Sebelum Era Trump dan Jong Un, AS-Korut Pernah Bernegosiasi Soal Nuklir Pada 1994

By Gita Laras Widyaningrum, Selasa, 12 Juni 2018 | 17:28 WIB
Presiden Bill Clinton bersama Robert Galucci saat mengumumkan kesepakatan dengan Korea Utara pada 19 (Marcy Nighswander/Getty Images via History)

“Kontak awal dengan Korea Utara itu merupakan upaya kami mengatasi masalah keamanan dengan meminta mereka menyerahkan senjata nuklirnya.
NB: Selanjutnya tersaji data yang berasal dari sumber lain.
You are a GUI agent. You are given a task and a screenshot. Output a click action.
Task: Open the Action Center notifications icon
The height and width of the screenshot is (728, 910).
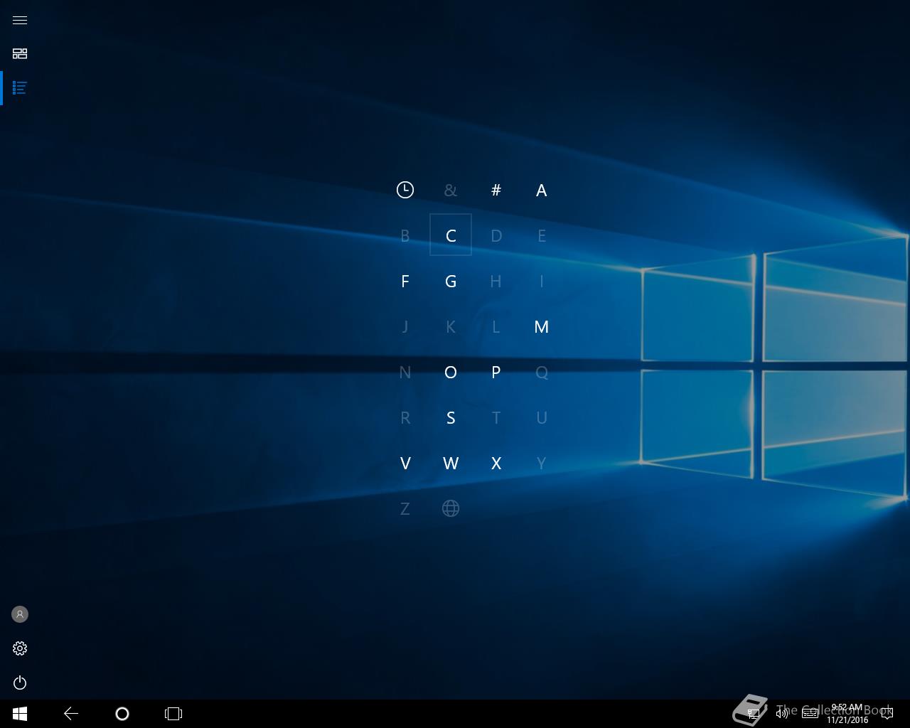tap(887, 714)
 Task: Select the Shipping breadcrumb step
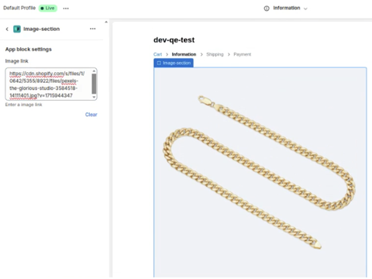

Banyak yang tidak yakin dengan cara ini, tapi tetap patut untuk dicoba,” kata Robert Galluci, pemimpin negosiator dari AS.
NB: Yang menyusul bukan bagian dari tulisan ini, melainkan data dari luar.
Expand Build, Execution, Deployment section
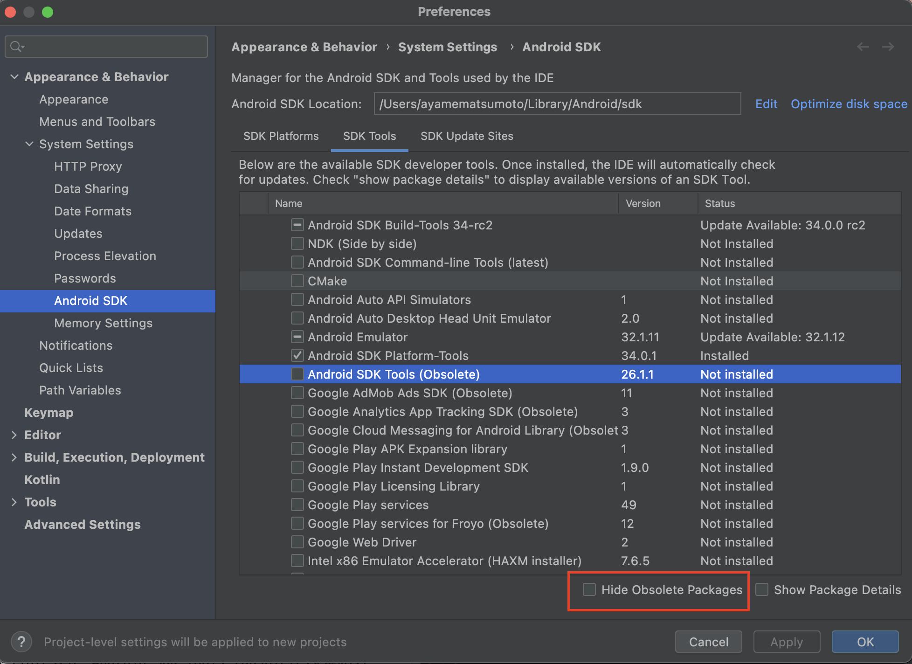This screenshot has width=912, height=664. 14,457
Selama 16 bulan, Gallucci dan timnya melaksanakan negosiasi yang intens dengan Korea Utara hingga akhirnya mencapai kesepakatan – Agreed Framework.

The Agreed Framework

Dengan panjang empat halaman, perjanjian itu mengatakan bahwa Korea Utara akan menutup reaktor nuklir utamanya di Yogbyon, dan dua situs lainnya. Selain itu, mereka juga akan menyegel bahan bakar yang berpotensi digunakan untuk membuat senjata nuklir.

Sebagai gantinya, AS akan menyediakan minyak untuk mengganti bahan bakar yang dilenyapkan dari pabrik nuklir. AS juga berjanji mencabut sanksi ekonomi, menghapus pembekuan diplomatik, dan tidak akan menyerang Korea Utara.

Di permukaan, sepertinya AS menawarkan konsensi besar kepada Korea Utara. Namun, di balik layar, pemerintahan Clinton berpikir bahwa Korea Utara sedang berada di ambang kehancuran dan tidak akan bertahan lama.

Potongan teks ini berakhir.